Background Unruptured cerebral aneurysms (UCAs) have a relatively low prevalence of ≈3%, but detection can prevent devastating consequences of subarachnoid hemorrhage. Here, we assess the performance of a machine learning algorithm to identify UCAs and determine whether routine use of the algorithm improves detection and patient care. Methods From a prospectively maintained multicenter registry across 8 certified stroke centers (1 comprehensive and 7 primary), we identified patients who underwent computed tomography angiography for evaluation of possible stroke from March 14, 2021, to November 31, 2021. A convolutional deep neural network (Viz ANEURYSM) trained to identify UCAs at least 4 mm in size analyzed the images, and ground truth was provided by a blinded expert neuroradiologist. The primary outcome was rate of clinical follow‐up for UCAs detected by the machine learning algorithm. Results Among 1191 computed tomography angiograms performed during the study period, 50 (4.2%) were flagged by the machine learning algorithm as possibly demonstrating a UCA, of which 31 cases were confirmed as true positive (positive predictive value, 62%). There were a total of 36 true aneurysms with 4 cases of multiple aneurysms. Overall, the most common locations included internal carotid artery (42%). Of these cases, 10 (27.8%) were not noted in the clinical radiology report or clinical notes, with a median size of 4.4 mm (interquartile range, 1.6 mm), and 24 (67%) were not referred for follow‐up, with median size of 4.4 mm (interquartile range, 4.2 mm). Of the 24 aneurysms not referred for follow‐up, 15 (62.5%) had been noted in the radiology report.
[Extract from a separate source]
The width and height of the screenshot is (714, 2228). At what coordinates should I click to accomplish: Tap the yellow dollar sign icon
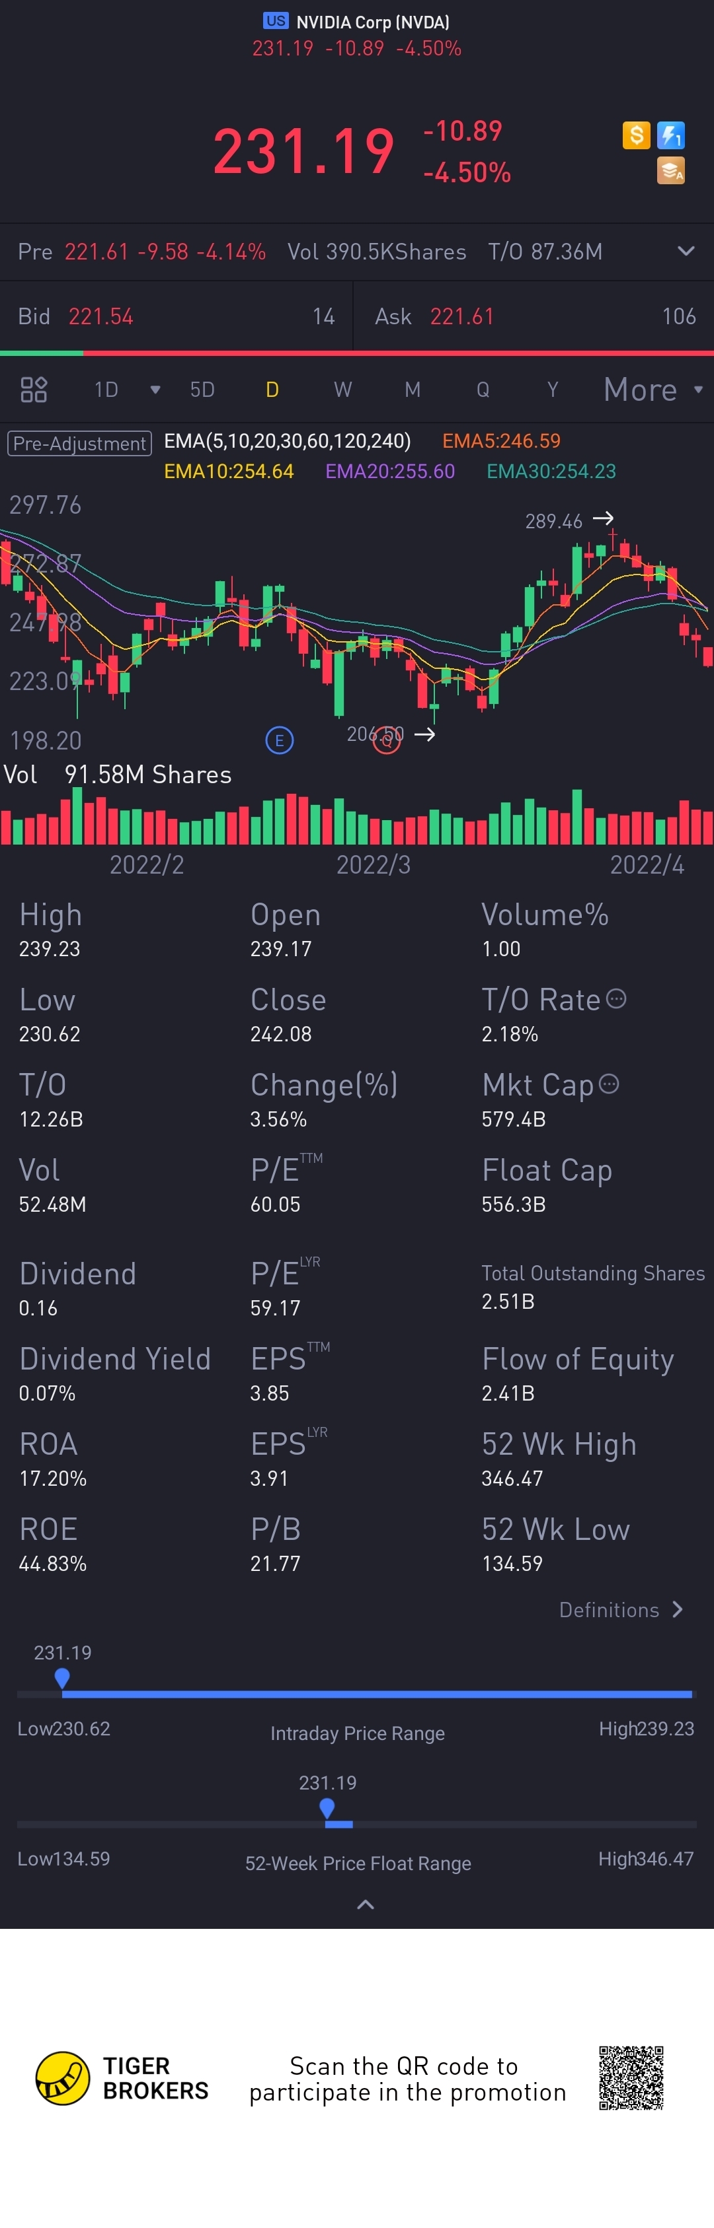(x=636, y=135)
A total of 33.3% (5/15) of the detected but not referred cases had a diameter >7 mm, with median PHASES score of 7. Conclusions UCAs of sizes and intradural locations that require attention and may warrant treatment are frequently missed in routine clinical care. A machine learning algorithm that flags studies and notifies clinicians may minimize missed care opportunities.